Описание задачи: Перескажите короче абзац отрывка, который начинается словами «Бабель включил в свой сборник», и сохраните его главные факты.

Фрагмент документа:
=-=-=-=-=

Бабель включил в свой сборник лишь еврейские рассказы — и не дал военных. Возможно, что он не хотел нарушать цельности книги или руководствовался какими-либо другими соображениями, чисто художественными и литературными. Но правдоподобна и та догадка, что Бабель предпочел о своей прославленной «Конармии» не напоминать. Много было полемики вокруг этой книги. Много неприятностей доставила она автору, обвиненному в клевете на «наших славных бойцов». Осторожнее от нее отречься.
Сборник открывается рассказом, который всем известен: «Король». Дальше идут — «Отец», «Любка-казак», «История моей голубятни», «Карл-Янкель» и другие небольшие вещи, порой всего в две– три странички… Я согласен, что некоторые упреки, делаемые Бабелю, основательны. Цветисто, порой чуть-чуть вычурно, слишком причудливо и анекдотично для того, чтобы иметь общее значение, — да, пожалуй, это верно. Но какое мастерство и, за мастерством, — какое чутье, какой «нюх» к жизни! В советской литературе у Бабеля, по сжатой силе и умению найти окончательное, незаменимое выражение, есть один только соперник — Юрий Олеша. Но Олеша слабее, — хотя у него, особенно в коротких его рассказах, есть элемент «прелести», у Бабеля отсутствующий. Олеша больше поэт, больше лирик, но зато они «декадент» (как совершенно правильно охарактеризовал его недавно Катаев в любопытнейшей беседе с сотрудником «Литературной газеты»). Поддержки жизни за ним нет, он выдумщик, фокусник, он «литератор», и потому, когда он срывается (напомню пьесу «Список благодеяний»), то срывается ужасно, — в пустоту и ничтожество. Бабель так сорваться не может, он всегда, даже в самом торопливом и неудачном своем рассказе, сохранит частицу чего-то подлинного, не сочиненного, а найденного. Поэтому его и читаешь без опасений за ход повествования: вздора он, во всяком случае, не расскажет никогда.

=-=-=-=-=

Материал:
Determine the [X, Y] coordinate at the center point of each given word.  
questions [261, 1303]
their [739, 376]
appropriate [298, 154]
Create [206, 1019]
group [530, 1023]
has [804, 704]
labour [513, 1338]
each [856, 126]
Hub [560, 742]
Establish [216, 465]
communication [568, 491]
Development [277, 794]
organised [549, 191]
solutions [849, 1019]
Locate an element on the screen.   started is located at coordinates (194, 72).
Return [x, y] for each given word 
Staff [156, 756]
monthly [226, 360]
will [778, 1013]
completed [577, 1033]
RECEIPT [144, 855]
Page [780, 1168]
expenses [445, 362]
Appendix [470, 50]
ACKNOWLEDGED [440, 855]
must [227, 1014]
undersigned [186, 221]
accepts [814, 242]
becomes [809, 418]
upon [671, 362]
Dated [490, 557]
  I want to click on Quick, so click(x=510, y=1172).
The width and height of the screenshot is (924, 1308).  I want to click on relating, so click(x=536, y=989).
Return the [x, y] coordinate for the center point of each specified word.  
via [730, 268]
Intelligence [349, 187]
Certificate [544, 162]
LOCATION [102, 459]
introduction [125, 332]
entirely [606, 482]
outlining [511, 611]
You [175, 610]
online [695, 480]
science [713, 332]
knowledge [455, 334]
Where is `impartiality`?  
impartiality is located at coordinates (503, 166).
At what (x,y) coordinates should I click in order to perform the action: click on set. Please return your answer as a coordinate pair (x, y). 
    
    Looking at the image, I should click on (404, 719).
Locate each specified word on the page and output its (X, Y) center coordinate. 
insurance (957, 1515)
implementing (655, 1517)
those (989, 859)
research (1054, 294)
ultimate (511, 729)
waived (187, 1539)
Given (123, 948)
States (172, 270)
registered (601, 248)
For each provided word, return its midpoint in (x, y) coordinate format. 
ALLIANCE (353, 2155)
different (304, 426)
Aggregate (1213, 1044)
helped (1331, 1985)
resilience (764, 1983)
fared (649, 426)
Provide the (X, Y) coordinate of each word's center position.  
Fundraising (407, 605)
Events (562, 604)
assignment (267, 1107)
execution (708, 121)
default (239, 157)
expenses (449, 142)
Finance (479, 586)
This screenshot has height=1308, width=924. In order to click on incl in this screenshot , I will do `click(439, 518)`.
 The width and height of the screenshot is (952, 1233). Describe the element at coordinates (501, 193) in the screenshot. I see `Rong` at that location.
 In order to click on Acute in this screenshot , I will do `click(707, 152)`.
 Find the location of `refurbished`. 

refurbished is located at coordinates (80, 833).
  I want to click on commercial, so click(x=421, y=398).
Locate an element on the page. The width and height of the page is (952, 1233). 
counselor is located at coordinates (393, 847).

=-=-=-=-=

Ответ к заданию: Бабель включил в сборник только еврейские рассказы, а военные не включил. Возможно, он хотел сохранить цельность книги или руководствовался другими художественными соображениями. Однако правдоподобно и то, что он предпочел не напоминать о «Конармии». Вокруг нее было много полемики, автора обвиняли в клевете на «наших славных бойцов», поэтому от книги осторожнее было отречься.